# I have some problems



## Weekender#1 (Mar 25, 2006)

I live in a sub division in NW Ohio built around a strip pond that was built in the early 70s near a highway for dirt for overpasses, the pond is reportedly about 5 acres. It is near Findlay and Eagle Creek, the pond has flooded twice,which Eagle creek flows out of its banks and in and out of our little puddle, normally it has no flowing water through it. Since the 07 flood the water has had a nasty look to it summer, winter just all the time. And last winter again, I can do some little things but i need buy in from everyone to much other than mow. The fishing is not to good skinny bass and stunted bluegill. The bottom is getting mucky. Just wondering reading some of the threads here, can I buy Tililapia and they will eat the muck. I am considering calling a meeting and getting someone to speak to the group (15 people) concerning the health of the pond, as a good pond increases all of our property values. Most don't even swim in it anymore, i am not a swimmer but would like to see it nice, we have a beach with a little sand. What are your recommendations. I have been reading some of the pond management threads but not everything. Cheap, long lasting, can I get the DNR to help or even pay for "stuff".


----------



## garryc (Jan 21, 2006)

Weekender#1 said:


> I live in a sub division in NW Ohio built around a strip pond that was built in the early 70s near a highway for dirt for overpasses, the pond is reportedly about 5 acres. It is near Findlay and Eagle Creek, the pond has flooded twice,which Eagle creek flows out of its banks and in and out of our little puddle, normally it has no flowing water through it. Since the 07 flood the water has had a nasty look to it summer, winter just all the time. And last winter again, I can do some little things but i need buy in from everyone to much other than mow. The fishing is not to good skinny bass and stunted bluegill. The bottom is getting mucky. Just wondering reading some of the threads here, can I buy Tililapia and they will eat the muck. I am considering calling a meeting and getting someone to speak to the group (15 people) concerning the health of the pond, as a good pond increases all of our property values. Most don't even swim in it anymore, i am not a swimmer but would like to see it nice, we have a beach with a little sand. What are your recommendations. I have been reading some of the pond management threads but not everything. Cheap, long lasting, can I get the DNR to help or even pay for "stuff".

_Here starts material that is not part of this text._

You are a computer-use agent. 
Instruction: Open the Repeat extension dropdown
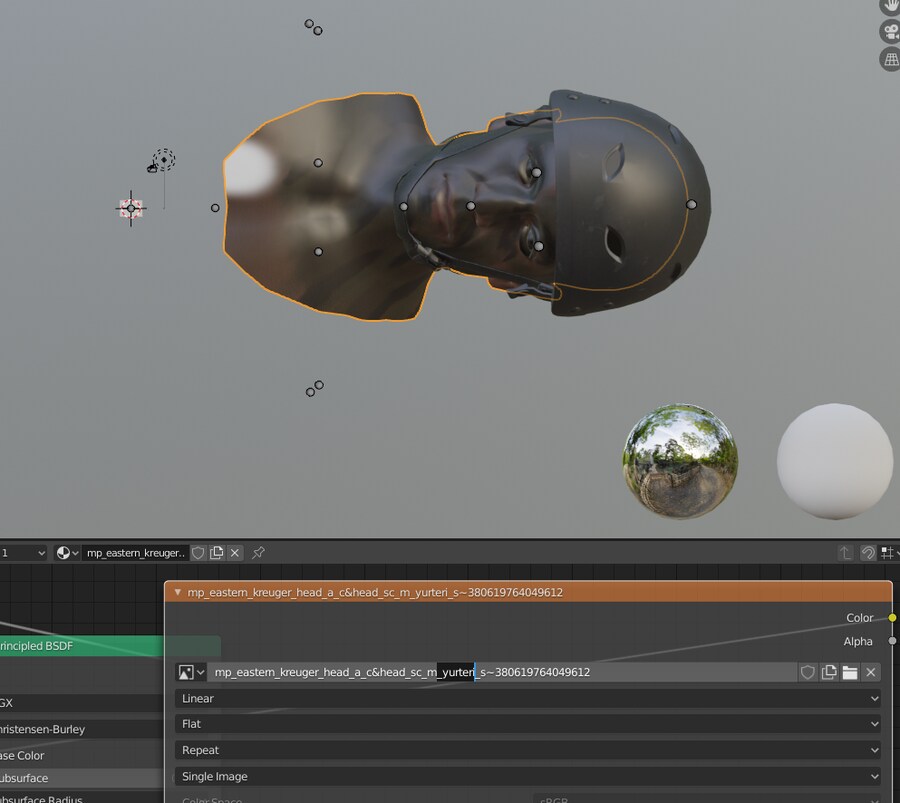(x=528, y=750)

You said it flooded twice, in how long? Hard to believe it did it only twice since the 70's. Is there far too many weeds and algae? So much that they bass can't catch the bluegills? Without that factor I can't see stunted bluegills along with skinny bass. 

You could if you can see them start destroying bluegill beds. Sometimes a pond will have large flats that the BG's can be seen to spawn on. When they are on the beds run a rake over them killing the eggs. 

Or, kill the entire dang thing. Put in 250,000 golden shiner fry, a load of adult golden shiners and fatheads and a good bit of blue tilapia the first year, then the gills and small bass the second with another load of blue tilapia.. Yes, nuke it and rebuild like Hiroshima and Nagasaki.

Just my guess.


----------



## jkloos (Sep 15, 2005)

You need aeration in the lake. That's the easiest route.


----------



## F1504X4 (Mar 23, 2008)

You can call the DNR for guidance but as far as them paying for anything it probably won't happen unless it's a public fishery. 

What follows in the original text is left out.